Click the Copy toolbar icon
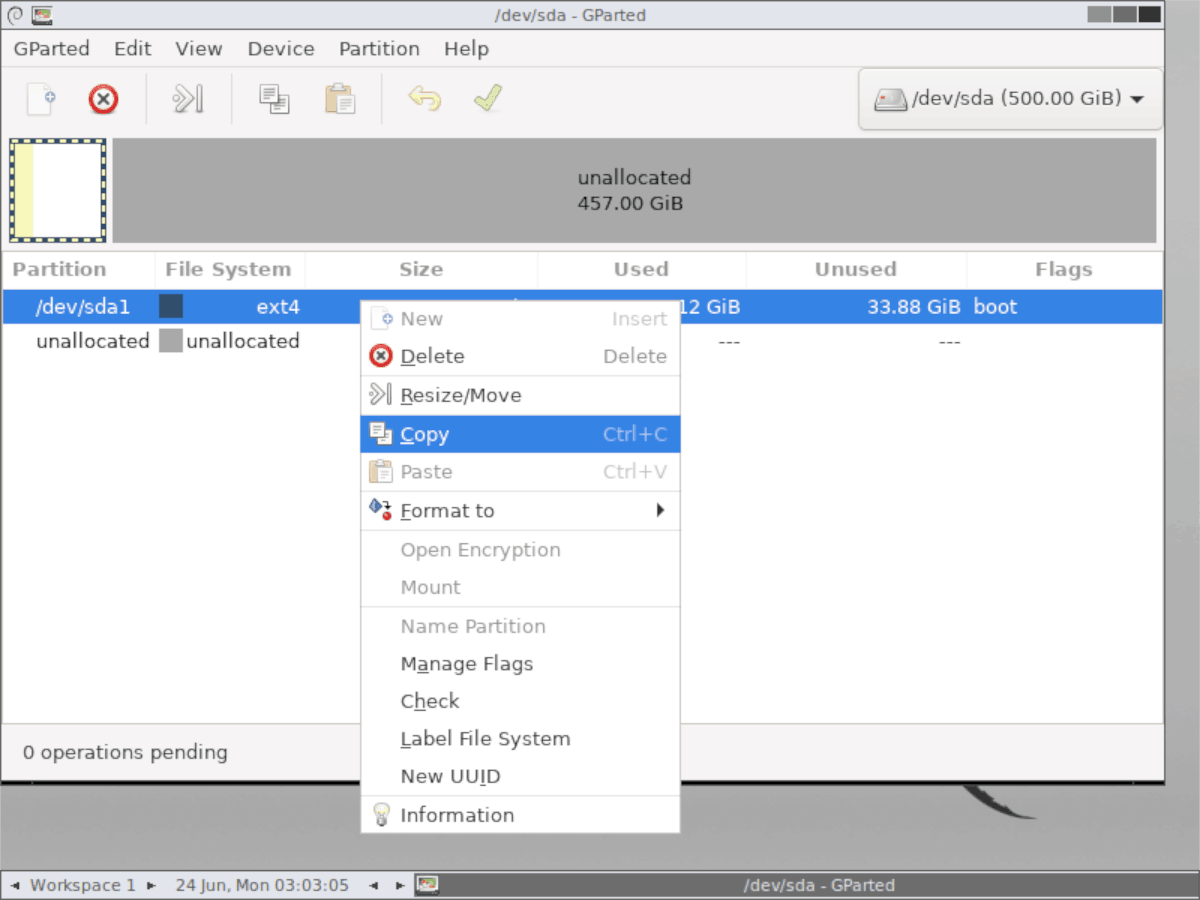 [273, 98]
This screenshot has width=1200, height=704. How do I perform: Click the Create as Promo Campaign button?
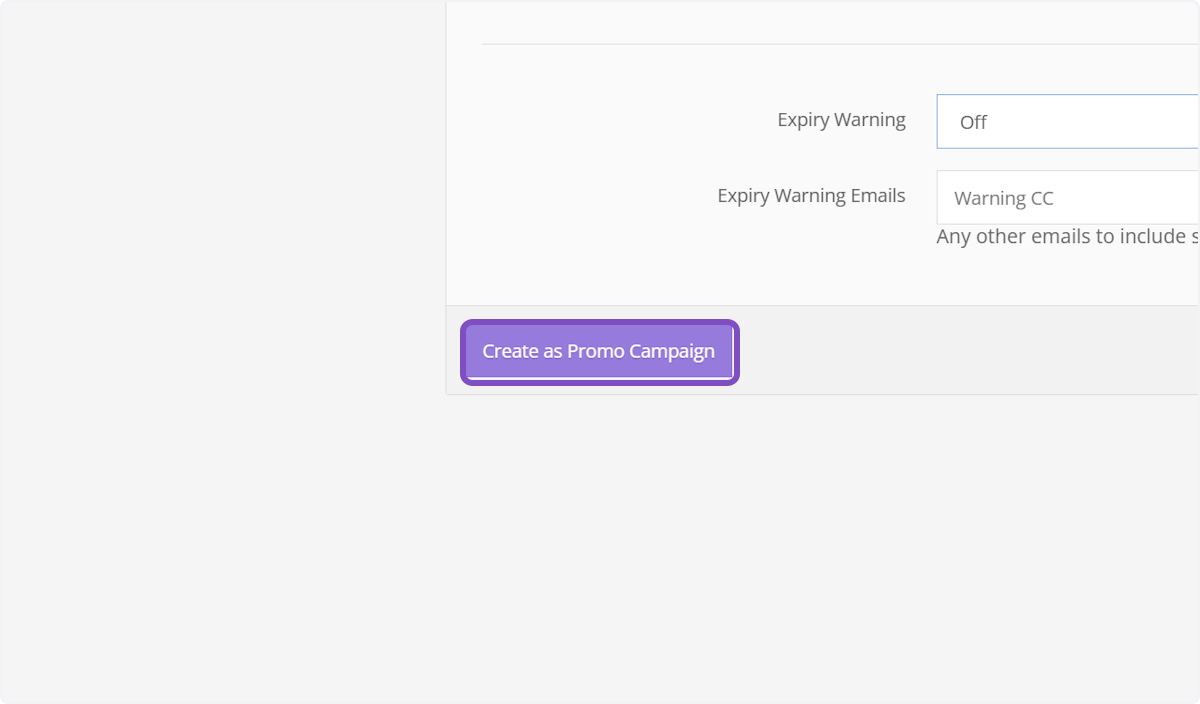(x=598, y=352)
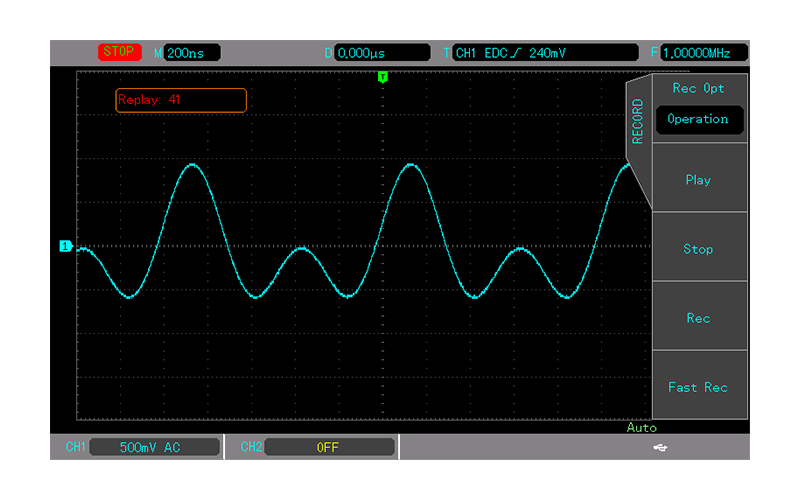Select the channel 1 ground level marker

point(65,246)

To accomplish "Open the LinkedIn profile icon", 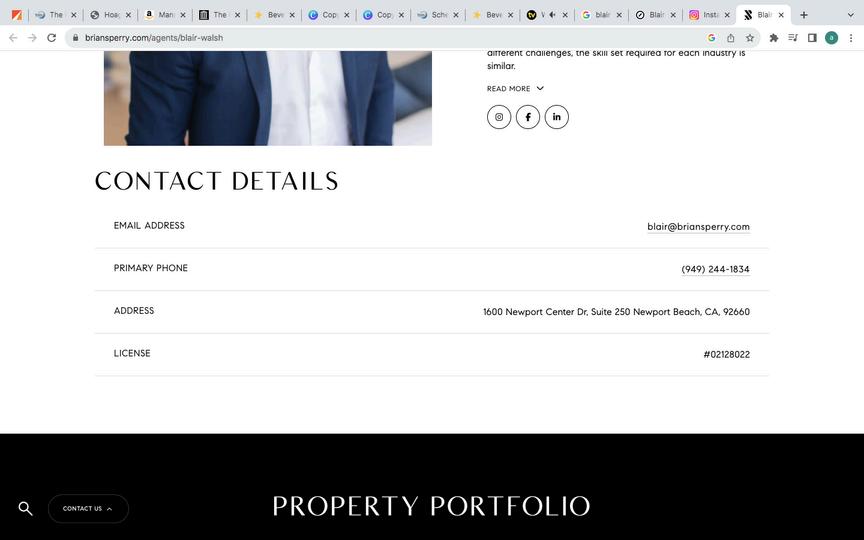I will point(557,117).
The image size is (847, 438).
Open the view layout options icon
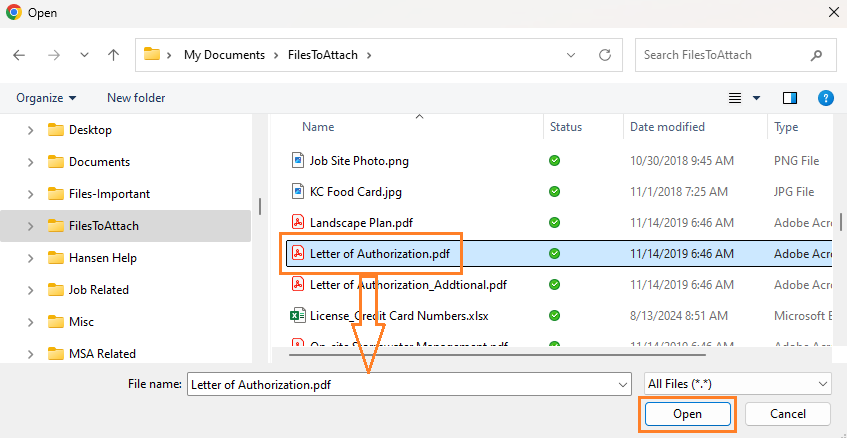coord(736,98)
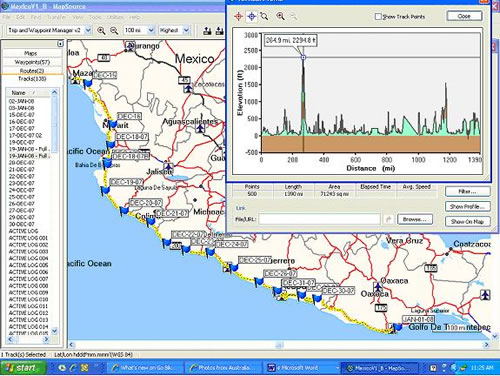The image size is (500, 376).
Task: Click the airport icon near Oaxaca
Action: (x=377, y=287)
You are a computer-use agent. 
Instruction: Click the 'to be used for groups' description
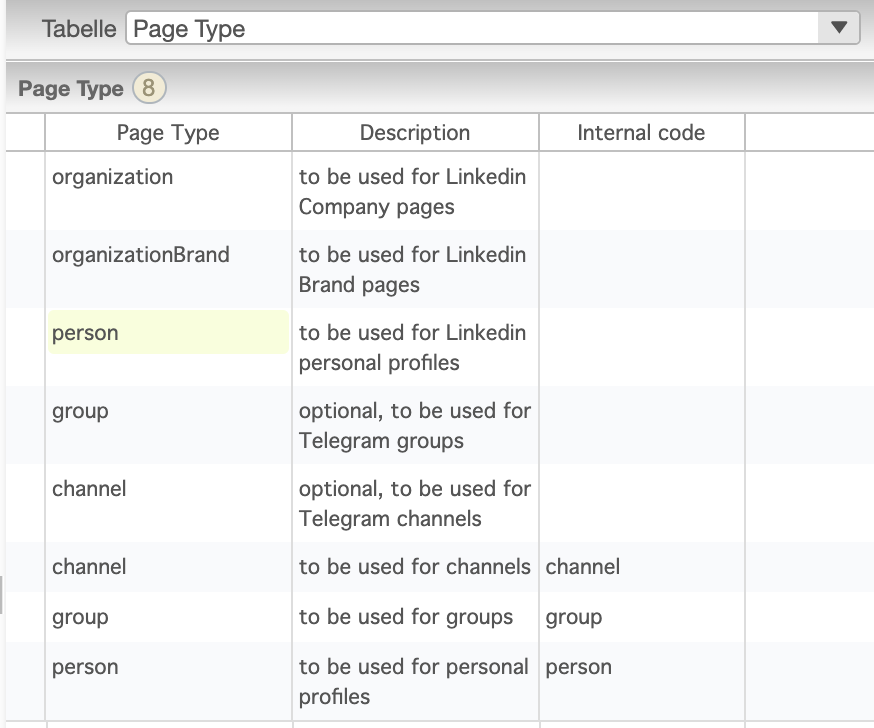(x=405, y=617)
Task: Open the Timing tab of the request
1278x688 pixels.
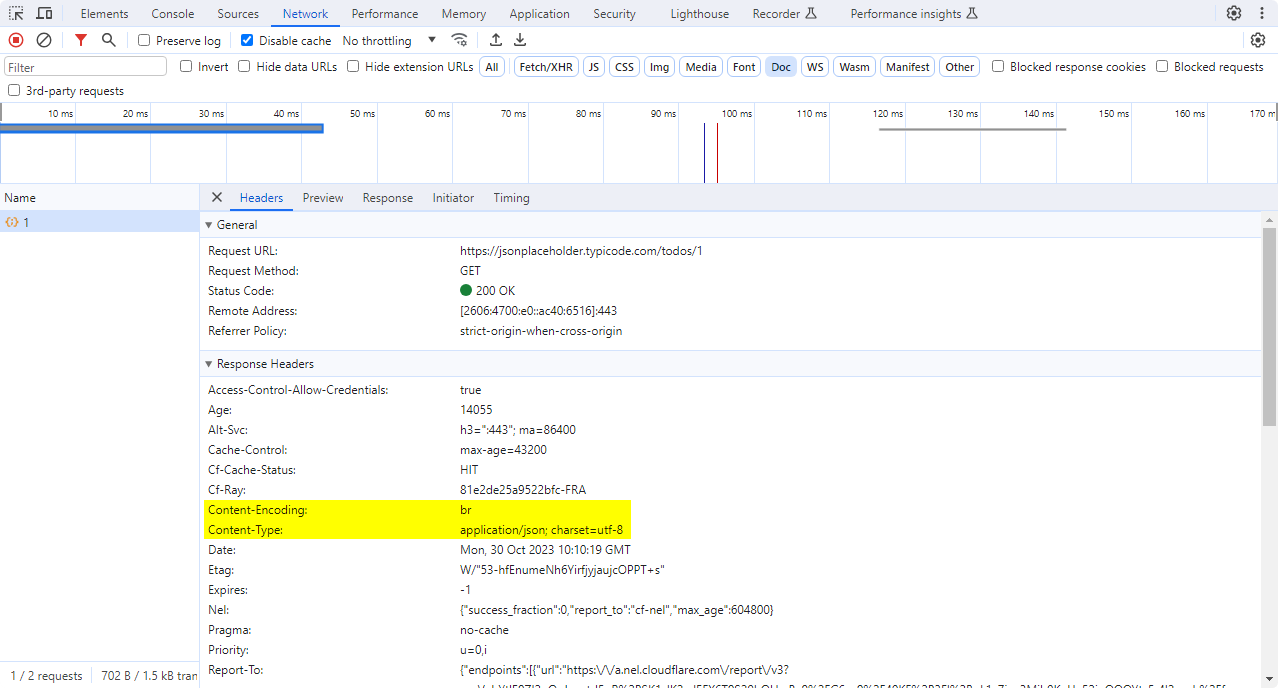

ASSIGNED TASK >> With pictures excluded, copy exactly the lines from the line containing "Open the view layout options icon" through the last line of the listing above, both ends included.

ANSWER SECTION >>
Open the view layout options icon
coord(736,98)
The image size is (500, 376).
Task: Click the airport icon near Oaxaca
Action: (x=377, y=287)
You are a computer-use agent. 
Instruction: Click the 'to be used for groups' description
(x=405, y=617)
Task: Open the Timing tab of the request
1278x688 pixels.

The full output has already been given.